Downtown’s Second Street Gallery Opens New Exhibit

    On Friday, March 4th, the Downtown Mall’s Second Street Gallery welcomed UVa students and Charlottesville community members alike to celebrate the openings of installations created by three talented artists: Chrissy Baucom, Heather Harvey, and Kortney Niewierski.

    In her Vestiges and Relics exhibit, Boucom used her skills as a painter to explore organic matter with pleasing colors creating images of heads of sheep, pieces of bone, and similar studies. She also included smaller drawings with mixed media in her display, creating versatile perspectives on the same subjects as well as embracing the addition of new subject matter. Baucom focuses on time and evolution, and studies the connection between life and death in her work.

    “I am interested in this altered state of things,” Baucom wrote in her artist statement on her website. “It is my goal to realize my own personal connection with these lifeforms and how they relate to my memories and experiences with the natural world.”

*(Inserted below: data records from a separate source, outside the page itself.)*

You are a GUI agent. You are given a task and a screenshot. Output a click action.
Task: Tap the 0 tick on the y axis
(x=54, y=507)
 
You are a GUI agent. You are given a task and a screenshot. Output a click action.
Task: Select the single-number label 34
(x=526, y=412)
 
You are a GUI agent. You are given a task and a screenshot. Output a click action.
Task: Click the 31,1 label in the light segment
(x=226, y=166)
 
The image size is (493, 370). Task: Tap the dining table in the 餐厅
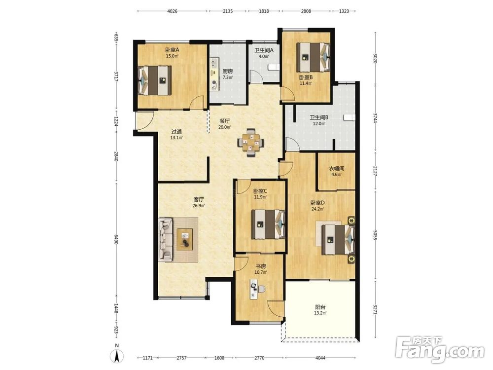[251, 143]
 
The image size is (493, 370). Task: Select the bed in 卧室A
[155, 80]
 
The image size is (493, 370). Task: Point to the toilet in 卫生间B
[349, 117]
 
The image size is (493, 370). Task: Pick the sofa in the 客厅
[166, 240]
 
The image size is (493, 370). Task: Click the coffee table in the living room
[185, 240]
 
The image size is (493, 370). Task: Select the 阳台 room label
[320, 307]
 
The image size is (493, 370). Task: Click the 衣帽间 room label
[336, 168]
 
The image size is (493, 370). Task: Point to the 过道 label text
[176, 132]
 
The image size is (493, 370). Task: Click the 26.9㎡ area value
[199, 206]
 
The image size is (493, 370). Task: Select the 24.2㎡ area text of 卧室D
[317, 209]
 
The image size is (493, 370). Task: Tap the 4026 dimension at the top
[172, 11]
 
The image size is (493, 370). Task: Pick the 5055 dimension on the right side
[375, 235]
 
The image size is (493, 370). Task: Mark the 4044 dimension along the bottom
[320, 358]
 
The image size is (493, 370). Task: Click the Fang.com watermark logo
[440, 350]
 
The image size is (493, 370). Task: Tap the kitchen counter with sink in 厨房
[214, 74]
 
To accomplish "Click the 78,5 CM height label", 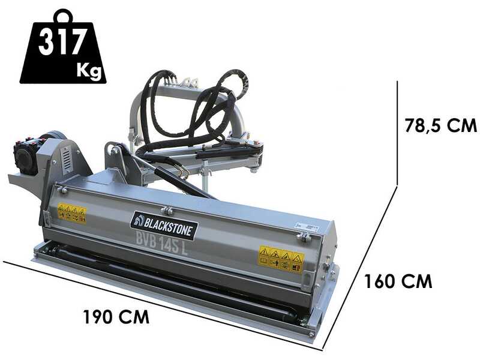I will [440, 126].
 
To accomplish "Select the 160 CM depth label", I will [398, 281].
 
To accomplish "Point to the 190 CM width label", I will [116, 316].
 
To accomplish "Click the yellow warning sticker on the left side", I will [72, 212].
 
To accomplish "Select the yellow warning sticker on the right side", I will [281, 259].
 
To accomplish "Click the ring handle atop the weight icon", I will [62, 16].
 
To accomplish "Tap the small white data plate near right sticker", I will [308, 228].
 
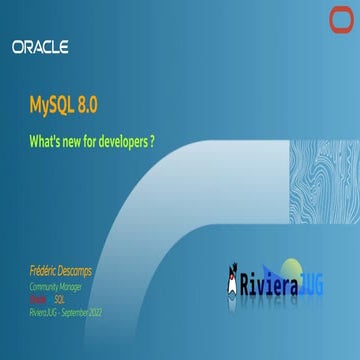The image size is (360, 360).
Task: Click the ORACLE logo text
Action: pos(40,46)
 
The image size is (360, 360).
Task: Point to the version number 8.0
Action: pos(85,102)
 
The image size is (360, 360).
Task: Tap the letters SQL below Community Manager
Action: pos(59,299)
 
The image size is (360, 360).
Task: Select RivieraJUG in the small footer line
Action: pos(38,312)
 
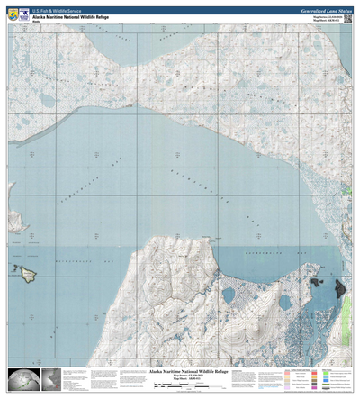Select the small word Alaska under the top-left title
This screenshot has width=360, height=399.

    Harvey also has an interest in studying the natural world, and works to address earth’s connection with humanity through material objects. In her installation, Periodicities in Chaotic Forcing, Harvey created art from discarded trash and objects that she found on walks on the street. She uses the familiar yet often overlooked aspects of modern life to create stories and make connections, with these material sources acting as a bridge between the unknown while also emphasizing fragility and beauty.

    “Through minimal means and everyday materials the familiar is made strange again,” Harvey wrote on her website.

    In Niewierski’s display, Pretty on the Inside, there is a similar focus on the organic and the body, explored through the creation of three-dimensional artwork. Her use of soft fabrics and materials familiarizes the audience with an almost childlike air, reminding viewers of childhood toys, but when juxtaposed with the more adult subject matter and deeper meanings of the works, a discomfort is provided that is intriguing and beautiful.

    On her website, Niewierski wrote of her artwork supporting a “not-quite-this, not-quite-that theme,” and that through her work she attempts to “blur the lines between playful, appealing and humorous, and naughty and off-putting.”

    The work of the three artists will be on display through March 26, 2016, and can be viewed during any of the gallery’s open hours:  Tuesdays through Saturdays, 11am to 6pm.